Question

Consider a network that uses Ethernet and IPv4. Assume that IPv4 headers do not use any options field. Each Ethernet frame can carry a maximum of 1500 bytes in its data field. A UDP segment is transmitted. The payload (data) in the UDP segment is 7488 bytes. Which ONE of the following choices has the CORRECT total number of fragments transmitted and the size of the last fragment including IPv4 header?

• A. 5 fragments, 1488 bytes
• B. 6 fragments, 88 bytes
• C. 6 fragments, 108 bytes
• D. 6 fragments, 116 bytes

Hint:

Remember: Max IP data per Ethernet frame = 1500 – 20 = 1480 bytes, and fragment size must be a multiple of 8 bytes.

Answer 1

The Correct Option is D

Step 1: Compute total size of the IP datagram before fragmentation.
Given:
- UDP payload = 7488 bytes
- UDP header = 8 bytes
Total data carried by IP = \( 7488 + 8 = 7496 \) bytes.
Since IPv4 has no options, IP header = 20 bytes. So total original IP packet size = \( 7496 + 20 = 7516 \) bytes.
Step 2: Determine maximum data per fragment.
Ethernet MTU = 1500 bytes (includes IP header + data).
Maximum data per IP fragment = \[ 1500 - 20 = 1480 \text{ bytes} \] (Note: 1480 is divisible by 8, which is required for IP fragmentation.)
Step 3: Compute number of fragments.
Total data to fragment = 7496 bytes.
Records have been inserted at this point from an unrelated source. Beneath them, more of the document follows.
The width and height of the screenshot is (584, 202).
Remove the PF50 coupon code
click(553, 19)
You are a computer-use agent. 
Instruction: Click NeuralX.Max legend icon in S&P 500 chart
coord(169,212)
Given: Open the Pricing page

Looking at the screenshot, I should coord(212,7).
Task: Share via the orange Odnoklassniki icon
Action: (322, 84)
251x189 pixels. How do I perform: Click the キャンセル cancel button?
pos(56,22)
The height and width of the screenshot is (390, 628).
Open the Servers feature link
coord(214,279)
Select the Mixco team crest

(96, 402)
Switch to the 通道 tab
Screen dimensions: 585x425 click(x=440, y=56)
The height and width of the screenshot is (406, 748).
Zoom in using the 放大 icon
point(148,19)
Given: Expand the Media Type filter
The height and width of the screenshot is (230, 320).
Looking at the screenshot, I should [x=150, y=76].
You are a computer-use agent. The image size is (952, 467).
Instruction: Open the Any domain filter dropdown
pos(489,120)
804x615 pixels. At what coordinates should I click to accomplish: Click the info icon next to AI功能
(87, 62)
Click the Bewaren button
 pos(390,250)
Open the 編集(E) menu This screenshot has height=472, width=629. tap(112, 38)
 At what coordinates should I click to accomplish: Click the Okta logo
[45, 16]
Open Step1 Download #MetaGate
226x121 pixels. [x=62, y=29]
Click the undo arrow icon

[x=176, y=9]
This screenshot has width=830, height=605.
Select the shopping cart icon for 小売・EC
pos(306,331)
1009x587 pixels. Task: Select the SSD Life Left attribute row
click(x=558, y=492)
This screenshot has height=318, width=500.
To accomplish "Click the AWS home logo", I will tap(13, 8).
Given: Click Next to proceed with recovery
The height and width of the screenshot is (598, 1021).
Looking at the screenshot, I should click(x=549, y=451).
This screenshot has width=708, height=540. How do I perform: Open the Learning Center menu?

Number of full fragments: \[ \left\lfloor \frac{7496}{1480} \right\rfloor = 5 \] Remaining bytes for last fragment: \[ 7496 - (5 \times 1480) = 96 \text{ bytes} \] So total fragments = \( 5 + 1 = \boxed{6} \).
Step 4: Compute size of last fragment.
Last fragment payload = 96 bytes. Add IP header (20 bytes): \[ 96 + 20 = \boxed{116 \text{ bytes}} \] Step 5: Analyze the options.
(A) 5 fragments, 1488 bytes: Incorrect — needs 6 fragments.
(B) 6 fragments, 88 bytes: Incorrect last size.
(C) 6 fragments, 108 bytes: Incorrect last size.
(D) 6 fragments, 116 bytes: Correct.
Step 6: Conclusion.
The correct answer is 6 fragments, 116 bytes.